The product *ab* is not necessarily the least common denominator for the fractions. If the values *a* and *b* share any prime factors, then their least common denominator is actually their product *ab* divided by the product of their shared primes (for more on this, see the article on least common multiples in our number properties series). This is okay, because we don’t have to have a *least* common denominator in order to add fractions. We just need *a* common denominator, and taking the product of the denominators guarantees this. In order to achieve this common denominator while preserving the values of the fractions, we will multiply (1 / *a*) by (*b* / *b*) and (1 / *b*) by (*a* / *a*). This works because (*b* / *b*) and (*a* / *a*) are just clever versions of the number 1.

(1 / *c*) = (1 / *a*)(*b* / *b*) + (1 / *b*)(*a */* a*)
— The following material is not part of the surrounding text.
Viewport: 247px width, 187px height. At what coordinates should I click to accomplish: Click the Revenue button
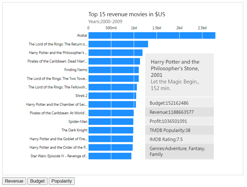[x=14, y=181]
(1 / *c*) = (*b* / *ab*) + (*a* / *ab*)

Now that we have the common denominator of *ab*, we can add the fractions:

(1 / *c*) = (*a* + *b*) / *ab*

And we can “flip it” to solve for *c*:

*c* = (*a* * *b*) / (*a* + *b*)

This formula represents an equivalent but improved version of the one we started with: (1 / *c*) = (1 / *a*) + (1 / *b*). For any combined work problem, you can choose which version of the formula to work with. Generally the “new and improved” version is easier, because it has the common denominator step “baked in.” To verbalize this improved version: the combined time *c* for two machines to complete a job is the product of their independent times *a* and *b* divided by the sum of these times. Sometimes I call this the “*product-sum quotient*” of the independent times *a* and *b*.

Let’s try this out on an official combined work problem:

**If it would take one machine 10 minutes to fill a large production order and another machine 12 minutes to fill the same order, how many minutes would it take both machines working together, at their respective rates, to fill the order?**

**(A) 4 1/60**

**(B) 5**

**(C) 5 5/11**

**(D) 5 ½**

**(E) 11**

For review, and for the sake of comparison, let’s do this first with the “original” version of the formula.

(1 / *c*) = (1 / *a*) + (1 / *b*)

(1 / *c*) = (1 / 10) + (1 / 12)

(1 / *c*) = (6 / 60) + (5 / 60)

(1 / *c*) = (11 / 60)

*c* = 60 / 11 = 5 5/11 **(answer C)**

You may also have used the common denominator of 120 (by simply multiplying 10 and 20) instead of finding the least common denominator of 60.

Here’s how this problem works with the new version of the formula:

*c* = (*a* * *b*) / (*a* + *b*)

*c* = (10 * 12) / (10 + 12)

*c* = 120 / 22 = 60 / 11 = 5 5/11 **(answer C)**

Either way, you have to do a bit of division at the end. But I usually prefer this new version of the formula to the version with all those reciprocals.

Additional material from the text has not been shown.